Prof Sigurdsson said an eruption of Mount Tambora’s magnitude will definitely occur again in the future, but it will be difficult to predict when and where. In fact, there is no global detection system available as far as volcanic eruptions are concerned, although satellite information can be used to monitor all volcanoes on Earth.

“You can determine whether a volcano is inflating or changing its shape,” he explained. “Usually before a very large eruption like (Tambora), the volcano will inflate. It actually increases in volume. When the magma moves up into the volcano, the volcano grows or inflates and bulges out. There is a need to have a global system for monitoring volcanoes, just as there is a need for a global system for monitoring earthquakes and tsunamis. Once that type of system is implemented, then one would be able to detect beforehand the likelihood of an eruption like Tambora.”

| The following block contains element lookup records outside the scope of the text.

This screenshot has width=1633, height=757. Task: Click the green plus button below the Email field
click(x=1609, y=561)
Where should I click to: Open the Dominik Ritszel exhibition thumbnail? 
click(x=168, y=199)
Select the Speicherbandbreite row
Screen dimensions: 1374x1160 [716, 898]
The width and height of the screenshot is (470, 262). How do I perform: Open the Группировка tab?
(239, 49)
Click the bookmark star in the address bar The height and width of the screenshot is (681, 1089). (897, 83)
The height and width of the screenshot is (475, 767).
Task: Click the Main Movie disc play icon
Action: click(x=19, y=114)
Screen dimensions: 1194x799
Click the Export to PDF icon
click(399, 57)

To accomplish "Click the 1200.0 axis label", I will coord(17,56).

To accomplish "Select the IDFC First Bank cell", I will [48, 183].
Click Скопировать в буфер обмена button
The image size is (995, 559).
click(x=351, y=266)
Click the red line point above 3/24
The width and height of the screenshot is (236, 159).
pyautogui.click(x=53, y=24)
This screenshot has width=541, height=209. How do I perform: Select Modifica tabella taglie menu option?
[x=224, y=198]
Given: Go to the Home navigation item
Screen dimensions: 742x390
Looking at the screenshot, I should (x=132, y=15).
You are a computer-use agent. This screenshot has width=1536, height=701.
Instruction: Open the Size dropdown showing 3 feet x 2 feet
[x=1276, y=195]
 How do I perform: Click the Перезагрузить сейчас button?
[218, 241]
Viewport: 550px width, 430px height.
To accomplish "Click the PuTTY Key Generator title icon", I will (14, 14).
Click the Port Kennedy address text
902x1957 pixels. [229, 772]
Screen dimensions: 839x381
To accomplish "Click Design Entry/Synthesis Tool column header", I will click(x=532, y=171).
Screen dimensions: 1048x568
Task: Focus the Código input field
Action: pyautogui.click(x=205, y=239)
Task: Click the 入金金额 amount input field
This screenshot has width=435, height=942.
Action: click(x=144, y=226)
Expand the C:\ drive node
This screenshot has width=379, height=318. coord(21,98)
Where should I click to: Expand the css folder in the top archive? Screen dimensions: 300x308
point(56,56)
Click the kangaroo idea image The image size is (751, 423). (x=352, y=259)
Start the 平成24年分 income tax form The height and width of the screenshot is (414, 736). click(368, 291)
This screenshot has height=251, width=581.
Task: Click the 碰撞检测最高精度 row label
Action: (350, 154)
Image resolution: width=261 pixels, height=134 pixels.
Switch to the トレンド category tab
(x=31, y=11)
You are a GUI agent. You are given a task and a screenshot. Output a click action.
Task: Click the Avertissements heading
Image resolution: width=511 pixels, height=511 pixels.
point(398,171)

He said there are about 500 active volcanoes in the world today, and only about 20 are being closely studied.

“Many volcanoes will typically go through a very long period of repulse or quiet, maybe for hundreds of years, before they erupt,” he said. “In these volcanoes there is potential for a build-up of magma to a very large volume which may result in very dangerous eruptions. And these volcanoes are not necessarily the ones that are being studied today.”

Currently, three volcanoes in Indonesia – Mount Talang and Anak Krakatoa in Sumatra, and Tangkuban Prahu in Java – are showing signs that they are about to erupt. Asked what the magnitude of the eruptions will probably be, Prof Sigurdsson said they would be relatively small ones. But because Tangkuban Prahu is just outside of Bandung, it may be a significant problem for the people of that city and Java as a whole.

On whether the recent spate of earthquakes and the tsunamis of last year have anything to do with the volcanoes, Prof Sigurdsson said: “Volcanic eruptions and earthquakes are caused by the same process. Both of them are related to the movements of the floor of the Indian Ocean. The plate, called the Indo-Australian Plate, is moving north and being thrust underneath Sumatra and Java. But volcanoes don’t cause earthquakes and earthquakes don’t cause eruptions.”
Prof Sigurdsson added that major eruptions like Mount Tambora occur every 200 to 300 years. And since it has been almost 200 years since Tambora, the likelihood of such an eruption is even greater now.


How prepared are we for such a global event?

“There really is no preparation for this type of event other than the general civil preparation that is made in emergency situations,” he said. “There has been very little discussion as to how to respond to this type of event. In modern society, an eruption of this magnitude and its global effects would create tremendous political problems and great unrest in society.”